Regina's had been an appeal that she might come into danger to protect him.
"What nonsense is this, Sybil?" he answered impatiently. "We've been waiting all this time for our chance, and now you make a silly fuss about it! Don't you want to come with us after all?"
"Come with you?" stammered the girl, while her teeth chattered. "No, no, no, I couldn't."
"Well, then, you can stay at home," he returned curtly.
"That's what I've been telling her," interrupted Merton, "and she wants one of us to stay, too. I'll be hanged if I'm going to now after the rotten time we've had so far."
Sybil sank again on her camp-stool. Literally she could not stand up, her knees were knocking together, her limbs crumpling up beneath her. She was cold with fear.

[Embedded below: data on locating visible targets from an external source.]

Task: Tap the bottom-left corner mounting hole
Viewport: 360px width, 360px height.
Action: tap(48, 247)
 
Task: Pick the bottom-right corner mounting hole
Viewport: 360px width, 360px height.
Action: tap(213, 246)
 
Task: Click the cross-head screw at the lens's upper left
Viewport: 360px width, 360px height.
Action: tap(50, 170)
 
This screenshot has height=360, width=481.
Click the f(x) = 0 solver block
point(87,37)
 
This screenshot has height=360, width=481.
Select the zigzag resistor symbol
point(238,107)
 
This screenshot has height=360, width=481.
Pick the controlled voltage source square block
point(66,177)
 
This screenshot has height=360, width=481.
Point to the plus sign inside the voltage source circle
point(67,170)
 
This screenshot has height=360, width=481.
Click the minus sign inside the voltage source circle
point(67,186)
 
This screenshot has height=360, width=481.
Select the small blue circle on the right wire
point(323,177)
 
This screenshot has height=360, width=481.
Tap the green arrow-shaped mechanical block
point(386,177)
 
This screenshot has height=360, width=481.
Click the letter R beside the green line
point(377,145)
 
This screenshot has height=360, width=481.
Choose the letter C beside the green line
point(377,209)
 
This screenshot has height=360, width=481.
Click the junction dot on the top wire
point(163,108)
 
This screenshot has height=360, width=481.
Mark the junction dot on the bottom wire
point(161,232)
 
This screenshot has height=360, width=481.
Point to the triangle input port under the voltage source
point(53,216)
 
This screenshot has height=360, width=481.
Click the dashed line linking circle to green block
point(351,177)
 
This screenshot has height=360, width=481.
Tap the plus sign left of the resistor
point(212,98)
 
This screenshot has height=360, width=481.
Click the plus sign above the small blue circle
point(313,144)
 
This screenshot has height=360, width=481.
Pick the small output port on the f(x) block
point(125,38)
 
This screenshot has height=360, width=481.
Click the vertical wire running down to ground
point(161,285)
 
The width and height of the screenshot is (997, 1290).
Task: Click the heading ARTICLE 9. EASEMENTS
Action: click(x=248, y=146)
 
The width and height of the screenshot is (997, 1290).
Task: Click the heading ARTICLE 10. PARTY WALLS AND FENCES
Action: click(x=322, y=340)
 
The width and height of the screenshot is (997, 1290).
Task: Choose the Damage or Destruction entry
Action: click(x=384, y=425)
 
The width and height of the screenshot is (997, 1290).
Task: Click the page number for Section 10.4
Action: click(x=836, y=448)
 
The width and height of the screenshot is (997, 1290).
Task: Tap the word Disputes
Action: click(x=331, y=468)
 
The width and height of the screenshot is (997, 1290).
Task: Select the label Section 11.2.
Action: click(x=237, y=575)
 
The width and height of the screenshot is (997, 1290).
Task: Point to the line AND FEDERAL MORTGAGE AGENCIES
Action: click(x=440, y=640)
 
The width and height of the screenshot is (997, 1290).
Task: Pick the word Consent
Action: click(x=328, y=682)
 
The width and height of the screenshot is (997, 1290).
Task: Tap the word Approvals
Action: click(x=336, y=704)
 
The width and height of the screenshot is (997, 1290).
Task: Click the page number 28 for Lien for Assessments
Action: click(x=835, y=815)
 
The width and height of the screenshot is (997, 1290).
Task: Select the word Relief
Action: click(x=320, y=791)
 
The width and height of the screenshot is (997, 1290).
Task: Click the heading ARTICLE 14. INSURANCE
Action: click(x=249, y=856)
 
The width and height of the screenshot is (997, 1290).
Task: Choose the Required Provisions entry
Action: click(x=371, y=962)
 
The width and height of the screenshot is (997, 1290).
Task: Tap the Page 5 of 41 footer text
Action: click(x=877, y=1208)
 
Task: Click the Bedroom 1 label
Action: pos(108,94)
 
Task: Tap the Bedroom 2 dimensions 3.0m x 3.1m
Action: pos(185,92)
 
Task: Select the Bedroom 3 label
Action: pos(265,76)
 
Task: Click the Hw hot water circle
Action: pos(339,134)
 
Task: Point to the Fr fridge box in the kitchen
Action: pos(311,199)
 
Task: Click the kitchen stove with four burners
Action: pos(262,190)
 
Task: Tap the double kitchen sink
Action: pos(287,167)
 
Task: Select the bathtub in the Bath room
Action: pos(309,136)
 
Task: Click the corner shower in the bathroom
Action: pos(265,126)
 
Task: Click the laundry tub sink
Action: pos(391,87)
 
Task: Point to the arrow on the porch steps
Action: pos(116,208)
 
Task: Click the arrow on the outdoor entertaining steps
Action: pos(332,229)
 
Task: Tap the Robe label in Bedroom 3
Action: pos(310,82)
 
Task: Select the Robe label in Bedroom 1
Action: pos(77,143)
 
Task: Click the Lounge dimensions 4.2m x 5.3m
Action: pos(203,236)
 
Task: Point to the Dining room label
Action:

"Well, why can't the two women stay and look after each other?" asked St John, who was standing, his feet apart, his hands deep in the pockets of his Norfolk jacket, staring at the little figure in the centre of the tent. "We'll get on heaps better without them; responsibility, you know, having women about."
"Regina! What good would she be?" answered Sybil.
"Regina would be as good as any of us," returned the doctor rather fiercely. "She's a better shot than any one of us, bar Lanark, and she's no fear of anything—she's Courage itself."
Sybil was too terrified to heed or care for the obvious comparison.